→ **WORK TASK**: The line containing "Task: Select the" marks the start. Restate it and every following line through the end of the records exactly, and nothing else, leaving out the pictures.

* * *

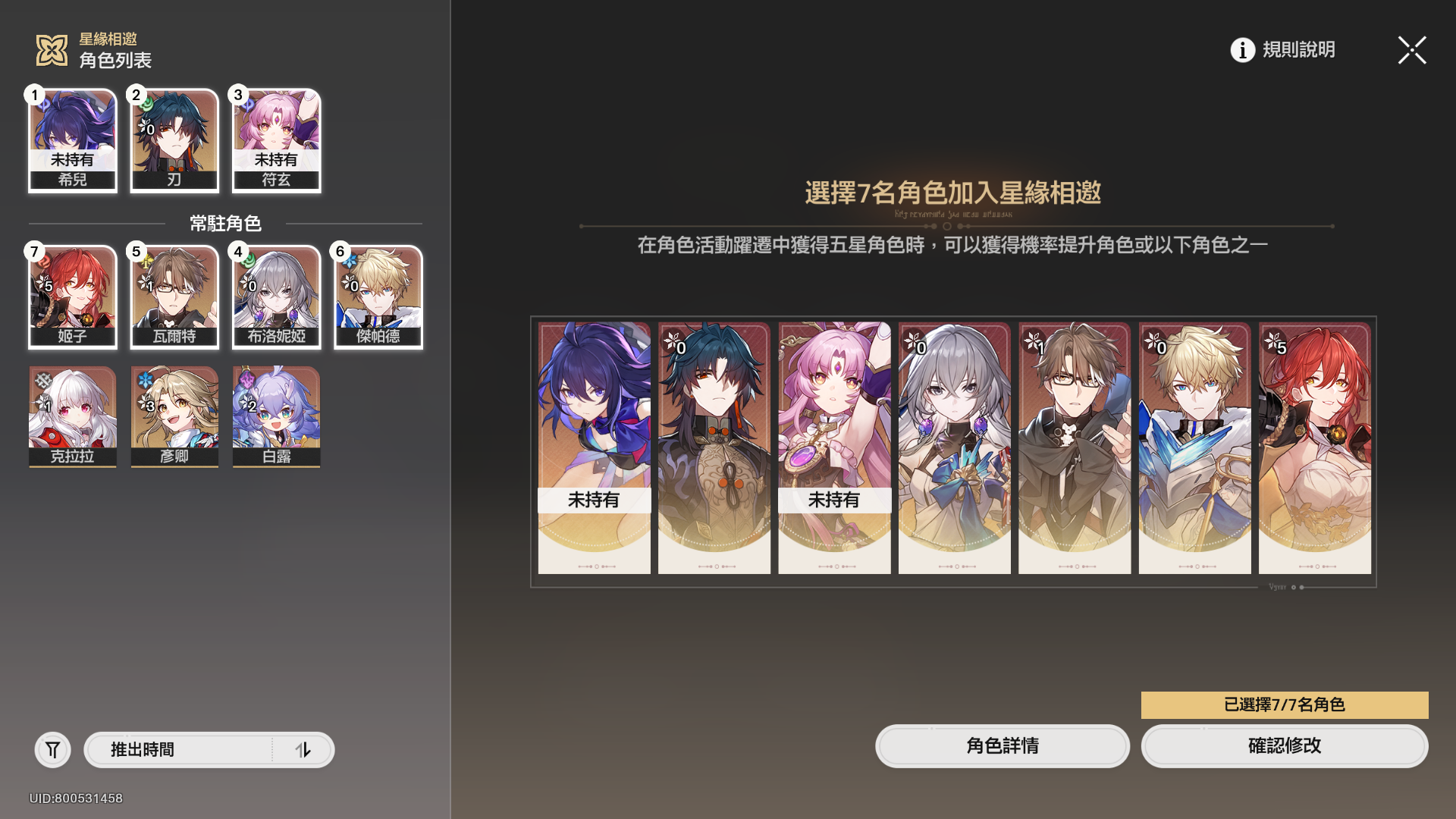
Task: Click 傑帕德 portrait in the list
Action: click(x=378, y=297)
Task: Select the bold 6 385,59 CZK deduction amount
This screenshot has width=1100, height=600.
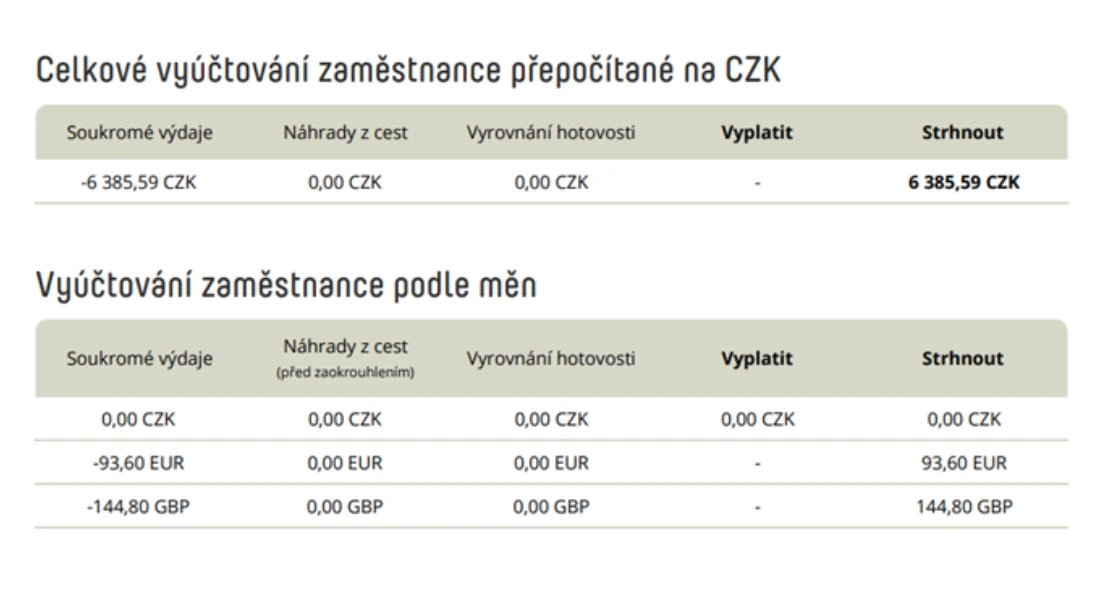Action: point(963,182)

* * *

→ **WRITTEN SOLUTION**:
Task: Select the bold 6 385,59 CZK deduction amount
This screenshot has width=1100, height=600.
Action: point(963,182)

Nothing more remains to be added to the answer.